One specific property, however, aggressively refused to fit the aesthetic category.

It occupied roughly the exact same geographical footprint as a medium-sized shopping mall. The central structure was a colossal, bright yellow hemisphere capped with a pristine white dome. It was an eccentric, cartoonish shape that would have looked utterly insane on any other property in any other city. But here, it simply communicated a terrifying reality: the people living inside were operating on a completely different set of intellectual and financial requirements than their billionaire neighbors.

Emblazoned across the massive front security wall in clean, bold letters was a single word: CAPSULE.

The heavy steel gate smoothly slid open before Jordan even reached for the intercom. A small, spherical guidance drone hovered out to meet him. Its optical sensor whirred, mapping his facial geometry and pinging it against the estate's VIP registry in the exact time it took Jordan to blink.

"Boop— Welcome to the Brief Estate, Jordan."

"Thank you," Jordan replied. "Is Bulma currently in?"

"Beep— Miss Bulma and the Doctor are currently occupied in the primary laboratory. Please follow me."

The sprawling grounds safely enclosed within the massive security wall were not 'gardens' in the traditional, manicured sense. They were gardens in the sense that everything currently growing was technically organic—but the overarching organizational logic was clearly dictated by a man who had decided the property should contain as much of the untamed natural world as could be physically crammed inside without compromising the structural integrity of the house.

Rolling, pristine lawns and aggressively sculpted hedges shared space with massive, ancient trees that had been allowed to grow wild to their maximum height. Exotic flowers banked violently along the winding paths in chaotic combinations that strongly suggested someone had planted them entirely for aesthetic color, completely ignoring seasonal consistency or climate requirements. Massive artificial hills and a roaring waterfall occupied the central axis of the estate.

Jordan strolled past all of this with the measured, calm appreciation of a man taking in a very expensive landscape painting.

Then, he heard the heavy, concussive sound of something massive violently moving through the dense vegetation just beyond the fountain.

He stopped and turned his head.

Three fully grown, carnivorous dinosaurs were currently occupying a large section of the eastern grounds, aggressively engaging in what appeared to be heavy recreational wrestling. These were not juveniles. These were not the kind of reptiles you could charitably describe as 'manageable exotic pets.' They were massive, apex predators, their thrashing tails violently displacing the air and shredding the surrounding foliage.
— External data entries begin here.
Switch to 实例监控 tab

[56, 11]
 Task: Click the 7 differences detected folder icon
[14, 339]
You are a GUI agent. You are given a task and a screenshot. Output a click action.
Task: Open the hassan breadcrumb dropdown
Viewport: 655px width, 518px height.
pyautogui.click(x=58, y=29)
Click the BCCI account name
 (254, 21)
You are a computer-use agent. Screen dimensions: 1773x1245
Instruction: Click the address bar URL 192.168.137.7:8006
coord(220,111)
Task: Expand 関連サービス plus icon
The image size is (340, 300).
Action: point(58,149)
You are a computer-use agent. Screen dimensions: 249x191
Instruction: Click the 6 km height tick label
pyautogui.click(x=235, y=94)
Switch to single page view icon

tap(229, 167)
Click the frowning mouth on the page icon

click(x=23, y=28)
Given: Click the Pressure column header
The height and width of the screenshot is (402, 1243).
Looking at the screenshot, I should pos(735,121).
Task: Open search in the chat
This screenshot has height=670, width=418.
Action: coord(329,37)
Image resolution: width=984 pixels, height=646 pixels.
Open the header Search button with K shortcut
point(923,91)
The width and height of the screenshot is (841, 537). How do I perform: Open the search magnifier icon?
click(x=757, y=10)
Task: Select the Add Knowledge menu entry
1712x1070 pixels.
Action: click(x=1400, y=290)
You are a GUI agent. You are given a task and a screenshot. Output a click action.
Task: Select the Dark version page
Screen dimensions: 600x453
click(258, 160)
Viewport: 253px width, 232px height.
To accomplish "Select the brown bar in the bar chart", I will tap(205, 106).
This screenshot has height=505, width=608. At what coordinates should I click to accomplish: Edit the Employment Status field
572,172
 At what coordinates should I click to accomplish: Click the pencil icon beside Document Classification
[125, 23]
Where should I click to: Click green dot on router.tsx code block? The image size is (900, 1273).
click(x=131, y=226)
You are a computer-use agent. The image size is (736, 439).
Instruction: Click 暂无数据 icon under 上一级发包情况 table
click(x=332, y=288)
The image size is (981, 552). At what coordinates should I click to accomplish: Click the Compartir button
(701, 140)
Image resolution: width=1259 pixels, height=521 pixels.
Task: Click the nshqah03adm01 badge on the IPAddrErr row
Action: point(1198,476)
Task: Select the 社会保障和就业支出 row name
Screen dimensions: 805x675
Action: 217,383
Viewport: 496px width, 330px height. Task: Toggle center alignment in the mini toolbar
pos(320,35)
Yet, they seemed completely, lazily comfortable with the yellow hemispherical mansion looming behind them.

The small guidance drone hovered faithfully beside Jordan, its optical sensor tracking his line of sight.

"Beep— Those belong to the Doctor. He frequently encounters them on his afternoon walks and brings them home."

Jordan stared blankly at the thrashing T-Rex.

"He... finds them," Jordan repeated flatly.

"Boop— Affirmative. The Doctor categorizes them as stray animals. Right this way, please."

Jordan slowly turned and followed the hovering drone toward the reinforced laboratory entrance. He took a moment to deeply consider the specific, terrifying personality type of a man who could look at a three-ton, carnivorous apex predator wandering through a city, and genuinely categorize it as a stray cat that needed adopting.

Dr. Brief, Jordan decided, was going to be an incredibly interesting man to meet.